The musician Jean Dawson spent months in his bedroom in Inglewood, California, chain-smoking cigarettes and ripping his hair out, trying to figure out what was wrong with his latest album. “You should have seen it, the room looked crazy,” he tells me. “You know those movies where a dude is trying to figure out a crime and they have pieces of yarn connected to pins on the wall? It was essentially that, with drawings and guitar progressions written out and shit. My significant other would see me in my room and be like, ‘Hey, do I have to call your mom? Cuz you look like you’re losing your mind.’”

The result is Chaos Now*, a record that explodes with Dawson’s hard-to-pin-down sound and the ebullient energy of his personality. The artist says he completely scrapped two previous versions—one, because it resembled an EP (“I really hate EPs,” he tells me over Zoom, “like, vehemently hate EPs,”) and the other, because it wasn’t “profound enough. I was just saying words.”

Dawson embraced mess as part of his process—one which he refers to as similar to method acting. The emotions and ruminations of his real life are the source of his music, which recalls the pop-punk guitar riffs of Blink-182, the vocals of emo bands like Brand New, the emotional prose of The Shins or Fleet Foxes, and heavy drums mixed with bars and beats that could easily be interchanged with a radio-friendly rap song.
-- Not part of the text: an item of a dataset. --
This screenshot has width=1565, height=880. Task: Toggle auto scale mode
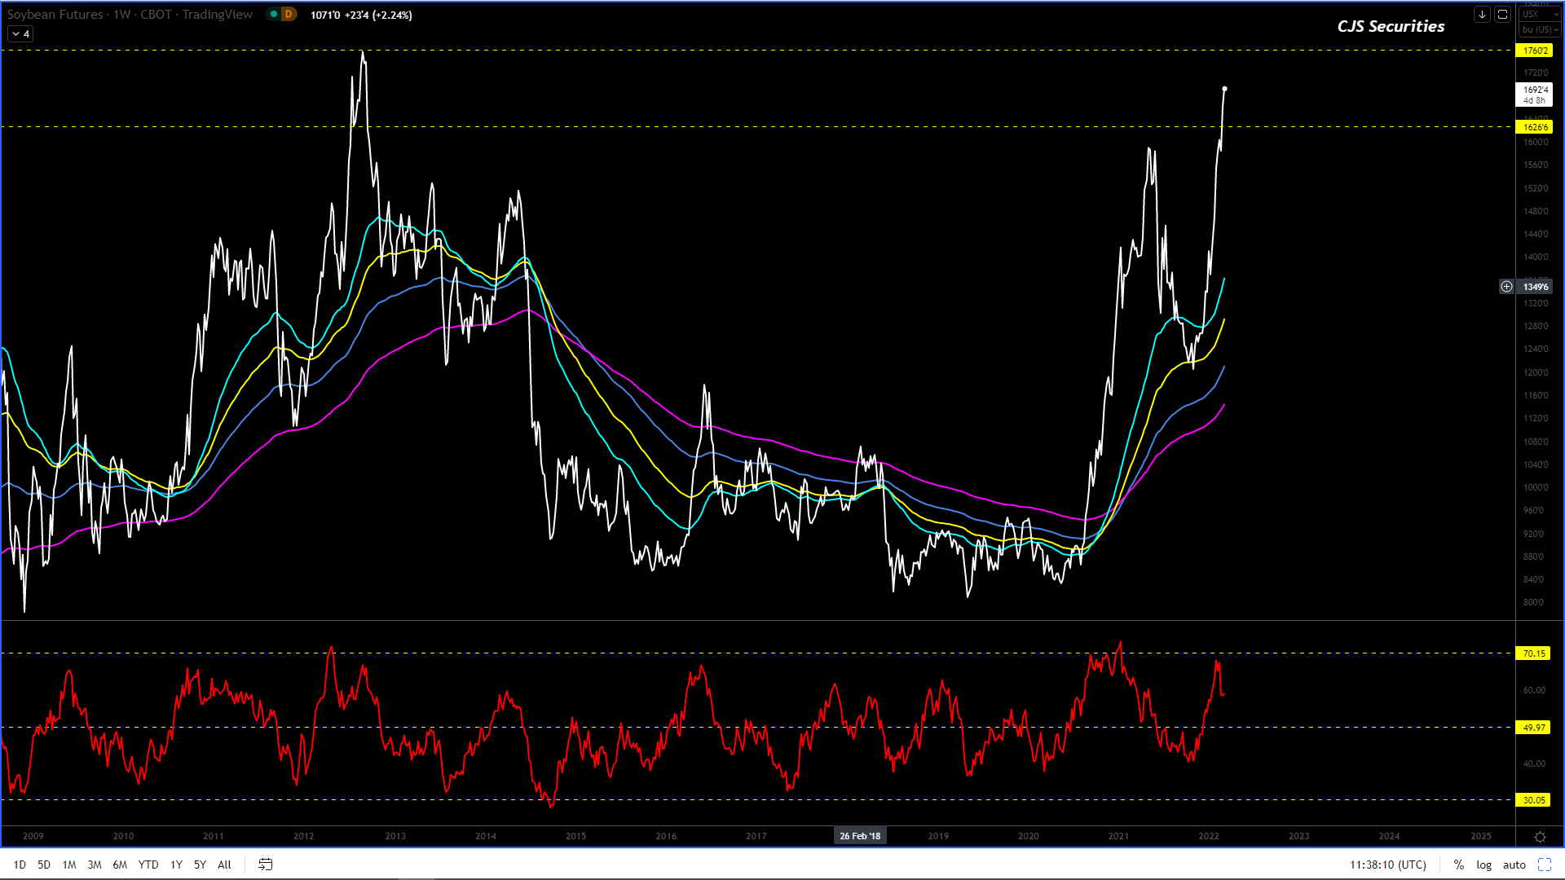click(1514, 865)
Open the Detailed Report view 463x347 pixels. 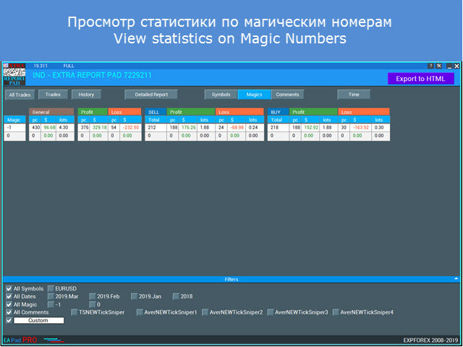(x=150, y=94)

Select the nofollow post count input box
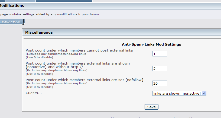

Oh, and there’s a sprinkling of country and classical elements in there, too.

The genre-less aspect of Dawson’s sound has left the industry scratching its head, grasping for an artist to compare him to, in hopes of making him easy to understand. But his record—the release of which coincides with the start of a U.S. tour—was made for those who might not fit in a societally accepted box. “I’m just a dude making music,” he says. “I have to allow them to form their own ideas of it. I don’t know how the world looks at me. I’m just my mama’s son.”

In his lyrics, Dawson covers topics ranging from anxiety, depression, feeling like an outsider, and fragile masculinity. The 26-year-old grew up on the Internet, making music with a friend during high school, then posting his first songs onto Soundcloud and Bandcamp before pursuing a more traditional route into the music industry after leaving Cal State Los Angeles, where he studied film. Growing up, he split his time between San Diego and Tijuana, Mexico (Dawson is of Black and Mexican ethnicities: his mother’s family is from Sinaloa, Mexico while his father hails from Long Beach, California). His mom, he says, learned English by listening to rap music—so there were plenty of West Coast OGs on the radio at home, in addition to Michael Jackson and corridos, a kind of Mexican folk song, which his grandmother adored. It makes sense that the work Dawson is putting out on Chaos Now*, which will drop on October 7, is just as mixed as his upbringing.

Dawson is hesitant to share the personal revelations he experienced while working on Chaos Now*, because he hopes his listeners will take away from it whatever they need at that very moment. He will say, however, that making it made him realize why he’s pursued music as a career: because he loves it, and because it provides a space for those who might feel alone or misunderstood. “When people ask me what genre I make, I’m like, dude, I don’t know,” he says. “What genre of music did Prince make? I’m not comparing myself to Prince—he is a god among humans. But his music was just Prince. It was everything you needed it to be at the time.

“I don’t want anybody to feel excluded,” he adds. “One of the things I value most is inclusivity. Giving people a safe space to listen to music without having to be a certain thing is really important because I feel like there’s a lack of that. That’s the environment I want to create. We’re all trying to figure it out, and we live in a troubled world; every generation of people has always lived in a troubled world. A little thing that we can do is just to say, Hey man, come over here. I got a hug for you if you want it.”